Les trois piliers battent de l’aile
Entre deux gros tas de cartes de voeux, un « tour de journaux ». Expression non brevetée, sans doute obscurément inspirée du « tour de peigne » de Montaigne. Le vocabulaire de Montaigne, fort de toute la verdeur du français naissant, est une merveille dont on ne se lasse pas.
Mais rien à voir avec « ma pioche » dans les journaux.
Un sondage, initié par « la Croix » mais publié par plusieurs journaux et magazines montre que les trois beaux mots supposés figurer au fronton de nos mairies et de nos écoles filent un très mauvais coton dans l’esprit de nos concitoyens ; et peut-être pas seulement dans leur esprit. Où en sont la liberté, l’égalité, la fraternité, dans notre ressenti de tous les jours ? Où en sont-ils dans la réalité des faits ?
Les trois piliers de la République battent, inégalement, de l’aile. L’expression est osée, elle traduit en tout cas une grande inquiétude et un vécu où la dureté l’emporte.
Le plus mal en point des trois est l’égalité ; 32 % des Français seulement pensent qu’il s’applique bien à la société d’aujourd’hui. Même pourcentage qu’en 2002 (au mois de mars, les socialistes auraient sans doute du mieux l’examiner à cette date…, mais beaucoup moins bien qu’en 2004, où ils étaient 40% à juger, que de ce côté, ça allait plutôt bien.
Un Français sur trois aujourd’hui se disent satisfaits. Les deux autres pensent que le mot s’applique « mal » à « très mal ». Que répondrions-nous ? Pour ma part : mal.
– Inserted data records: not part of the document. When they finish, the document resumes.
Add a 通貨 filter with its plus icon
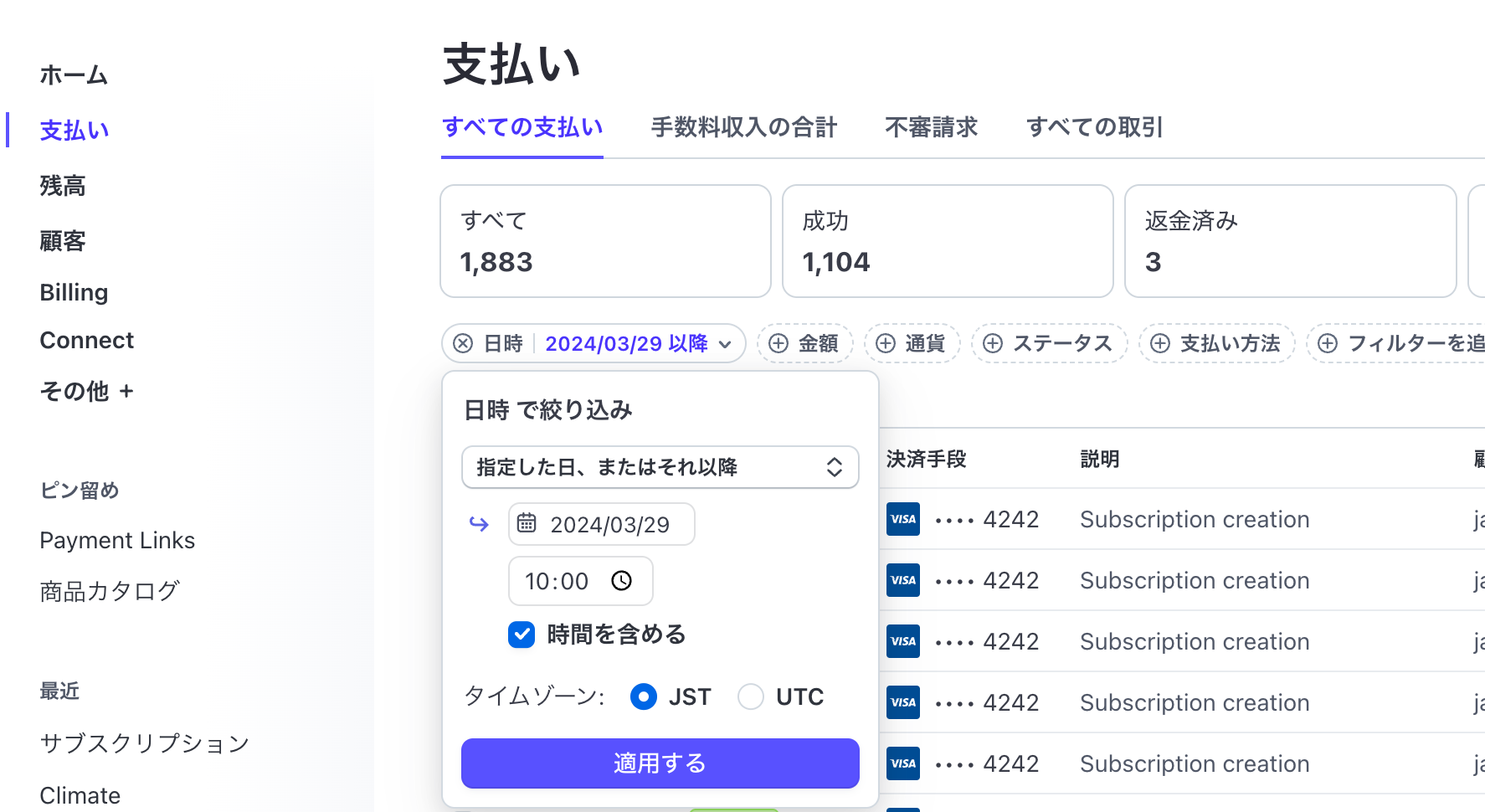pyautogui.click(x=886, y=343)
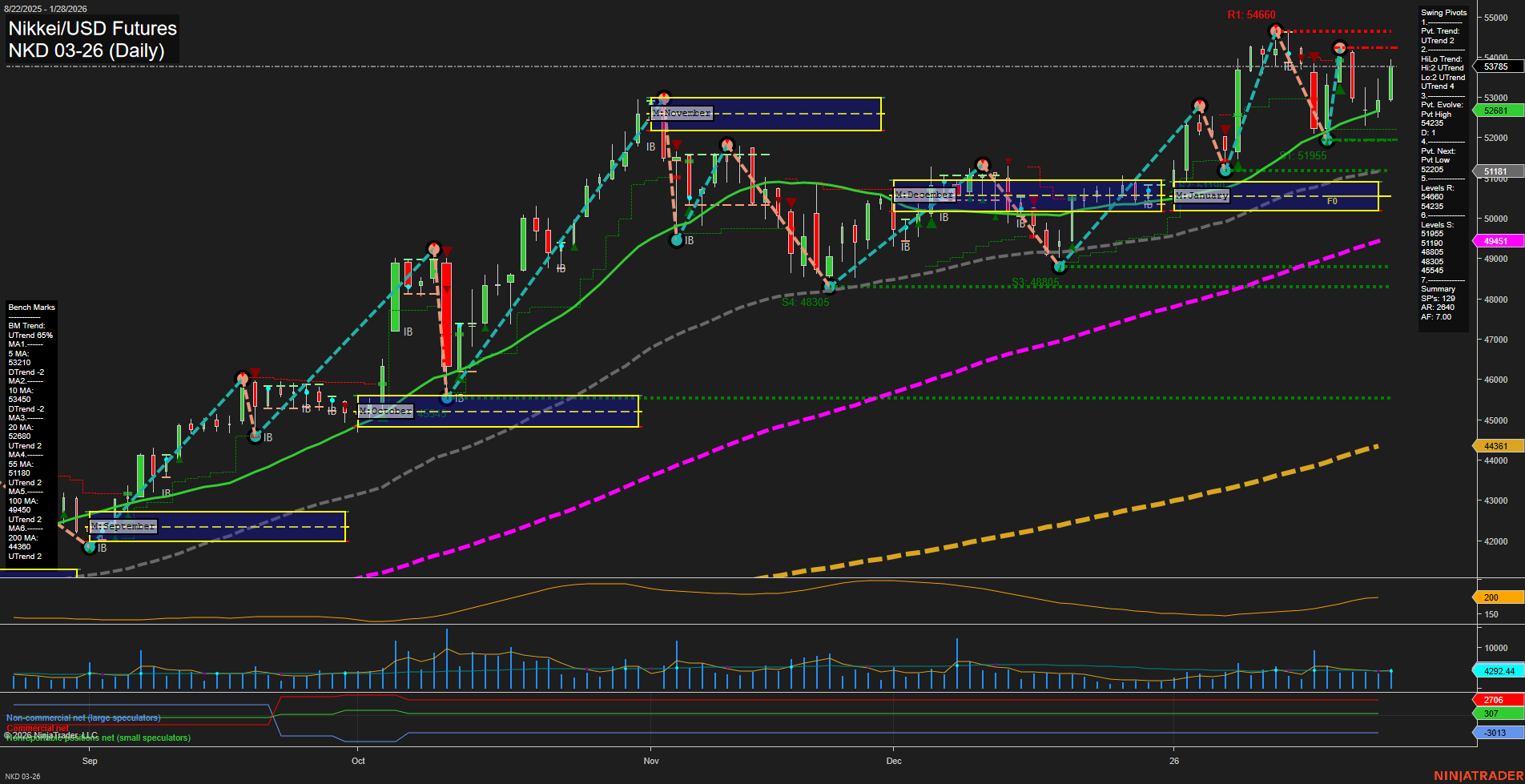Click the © 2026 NinjaTrader, LLC copyright link
Screen dimensions: 1525x784
(52, 734)
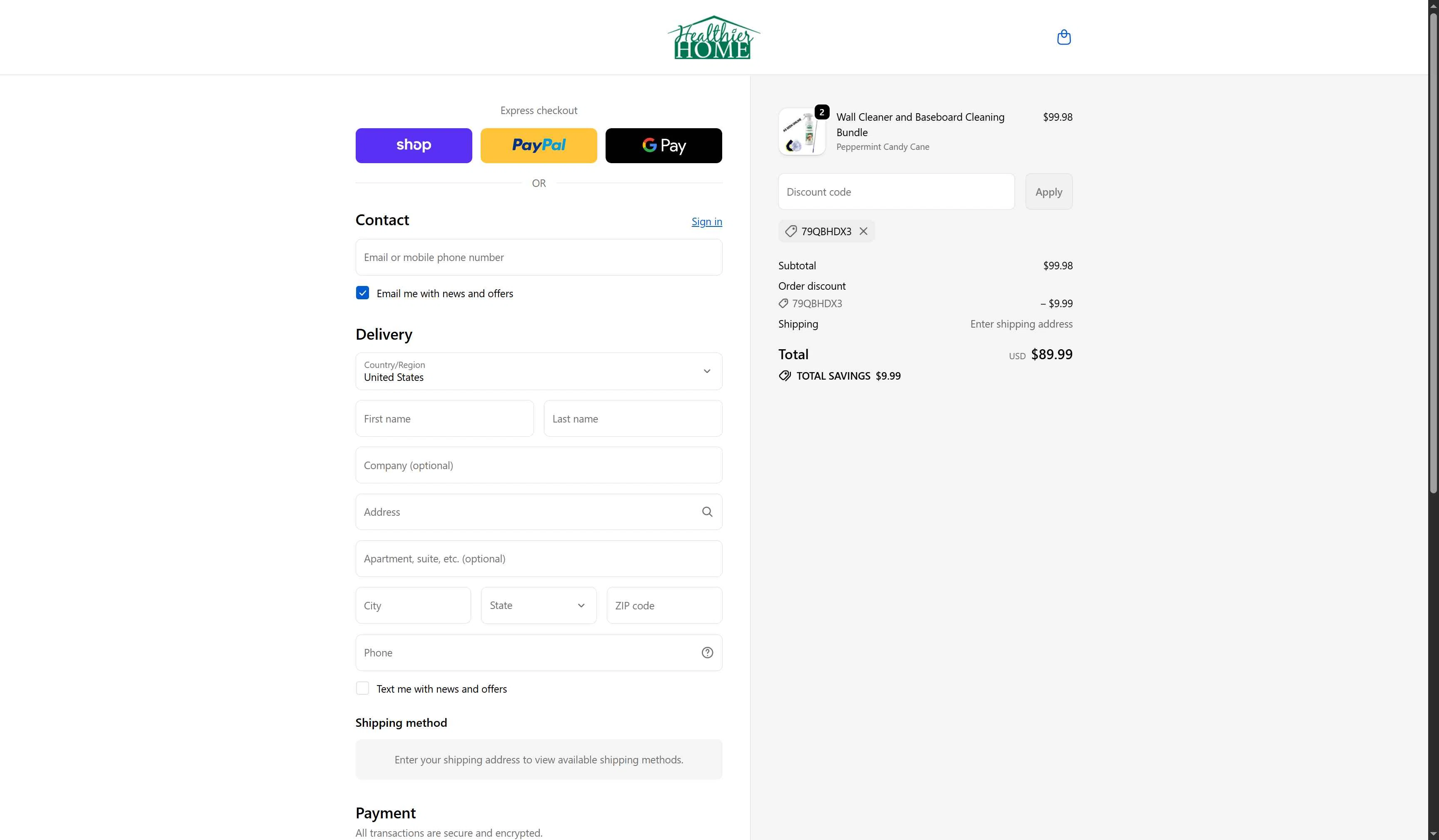The width and height of the screenshot is (1439, 840).
Task: Remove the 79QBHDX3 discount code tag
Action: [863, 231]
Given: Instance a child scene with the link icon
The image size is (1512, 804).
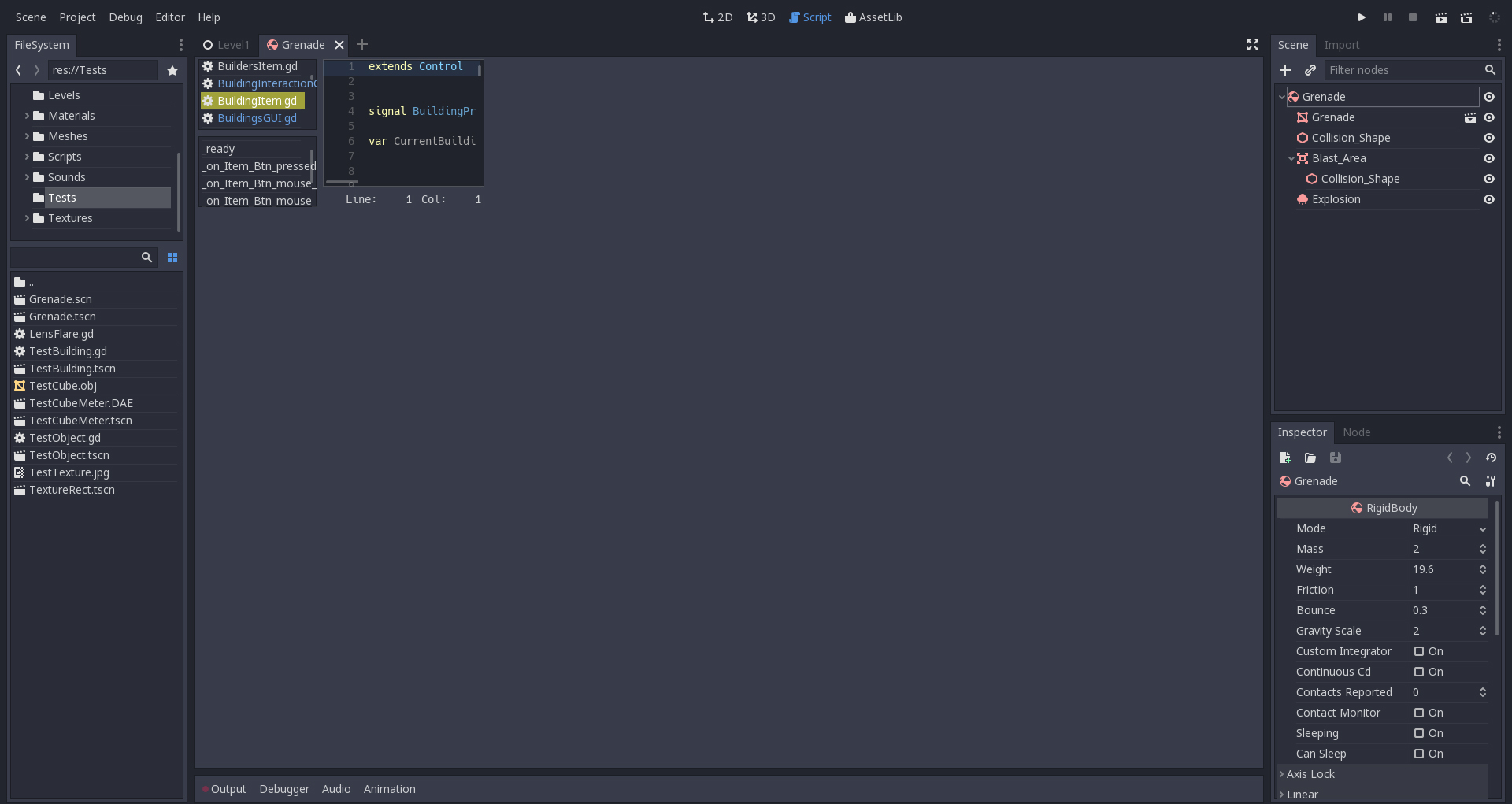Looking at the screenshot, I should tap(1311, 70).
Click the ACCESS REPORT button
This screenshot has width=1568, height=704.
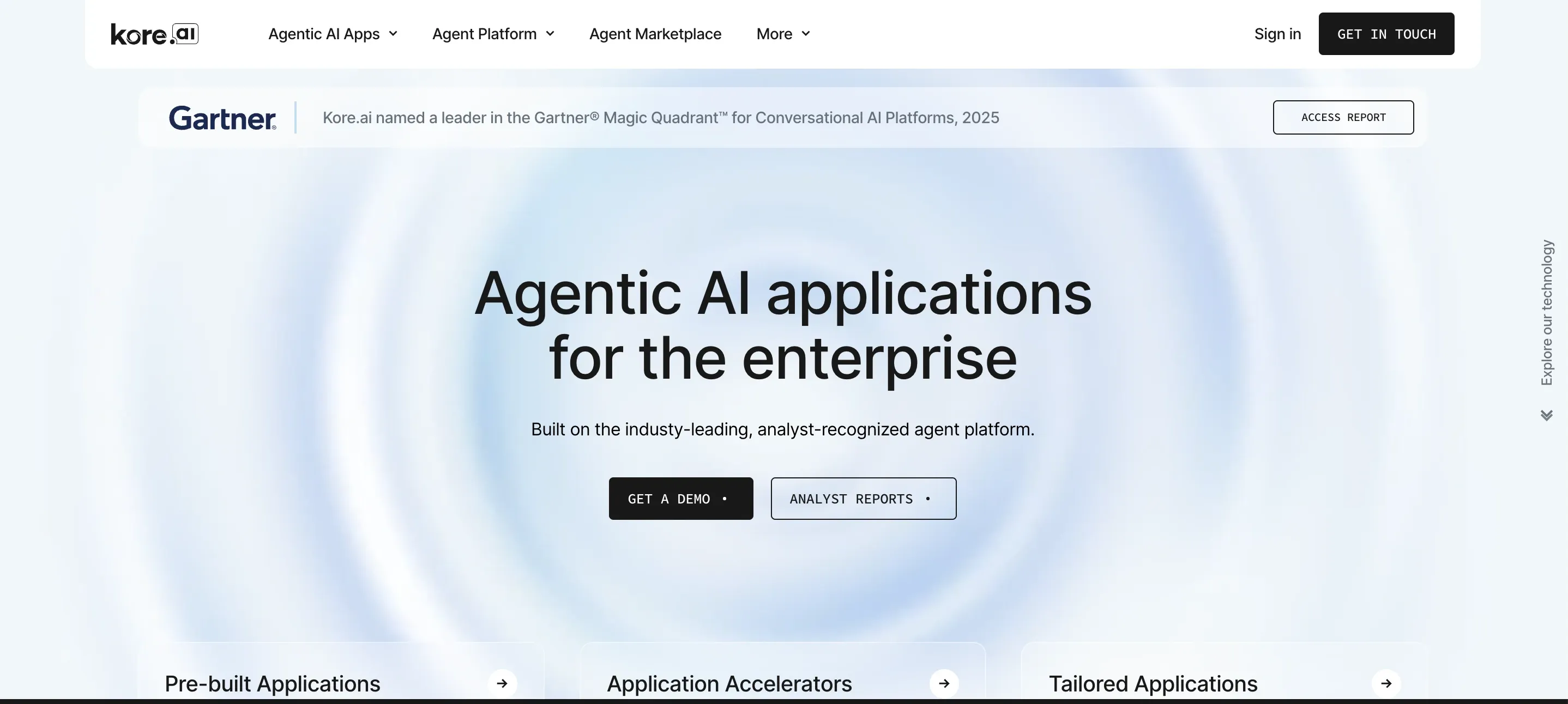tap(1343, 118)
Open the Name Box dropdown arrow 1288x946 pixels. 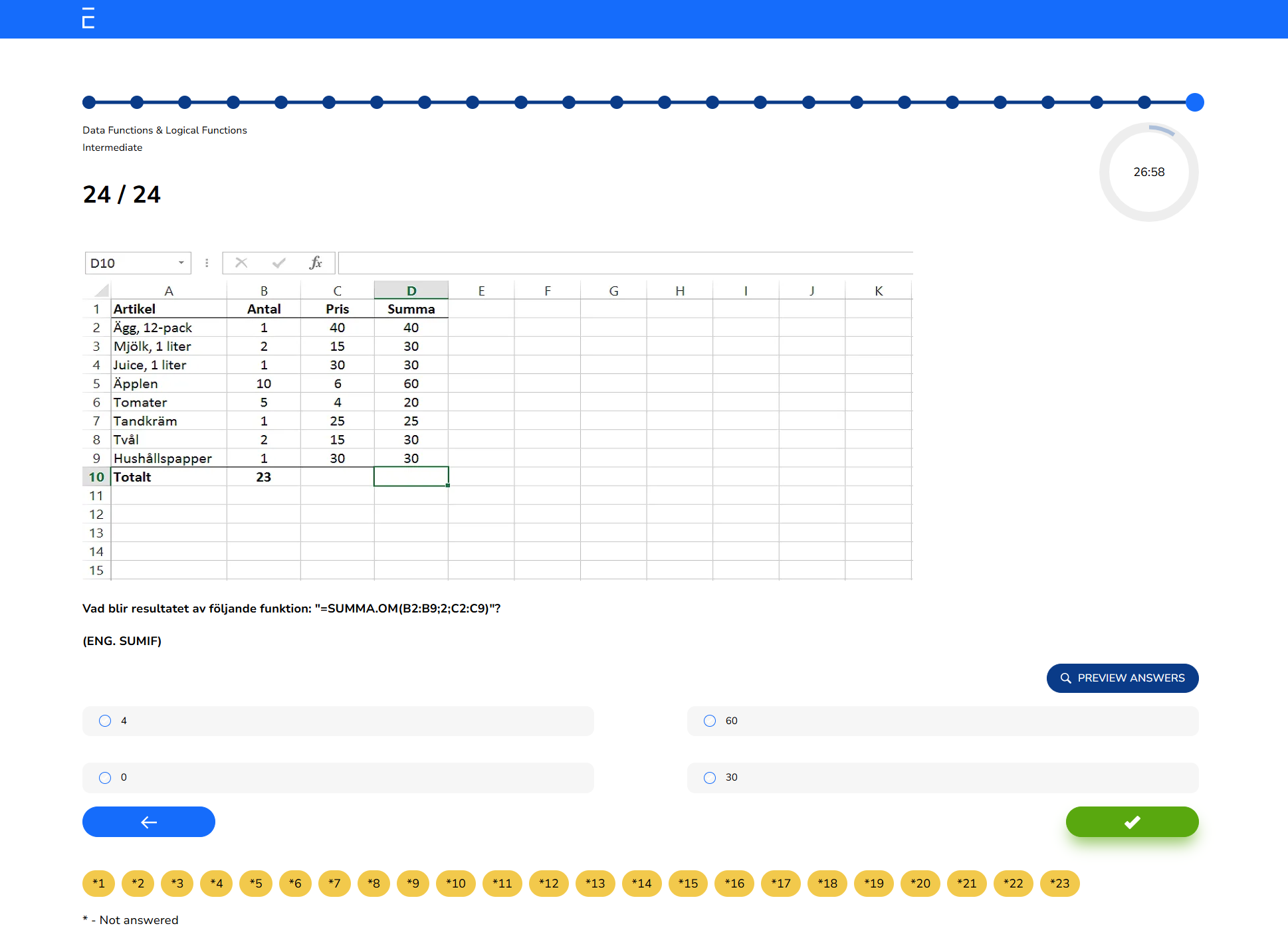[180, 262]
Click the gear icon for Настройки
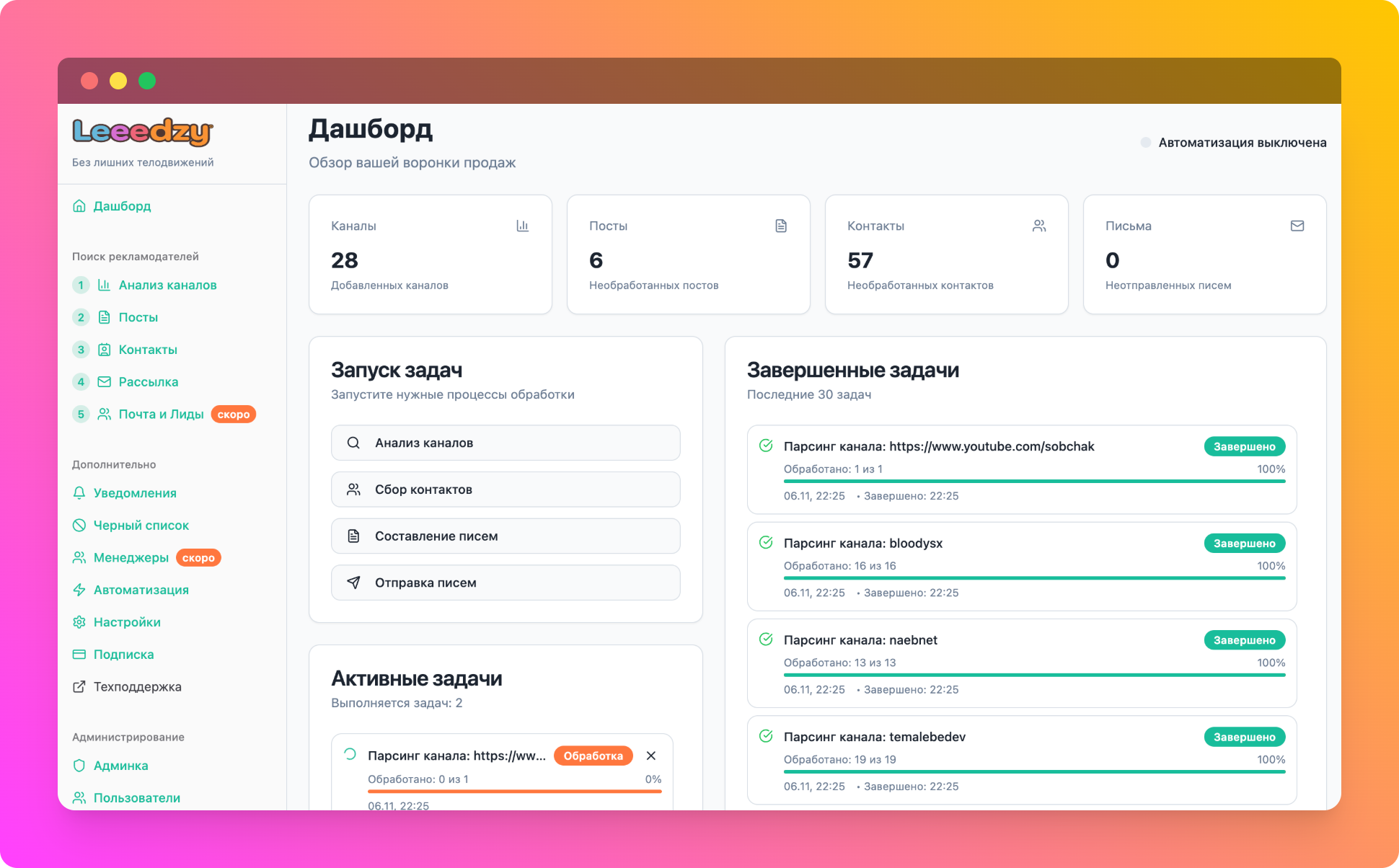This screenshot has height=868, width=1399. [x=79, y=622]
La fraternité s’en tire un peu mieux ; 45% trouvent qu’elle s’applique bien à notre société. Pour tout dire, ce n’est pas mon mot favori : il a vieilli, je ne sais exactement pourquoi, peut-être un peu (comme pour les droits de l’ « homme » à cause de sa masculinité, mais ce n’est pas certain). Chaleur, amitié, proximité me sont plus familiers. En tout cas, le score n’est ici pas si mauvais : presque un Français sur deux fait l’expérience de la fraternité.
La liberté tient le haut de l’affiche, en tout cas, réjouïssons-nous, 60% des Français n’ont pas encore perçu sa limitation. Elle est en effet marginale, c’est à dire focalisée à des situations ou des groupes particuliers, et il faut savoir en renifler les moindres menaces pour sentir qu’elle aussi, a du soucis à se faire.
Voilà, je voulais juste vous livrer ces chiffres. Les trois mots en tout cas méritent qu’on soit autour d’eux comme de gros chiens fidèles et, si besoin, menaçants.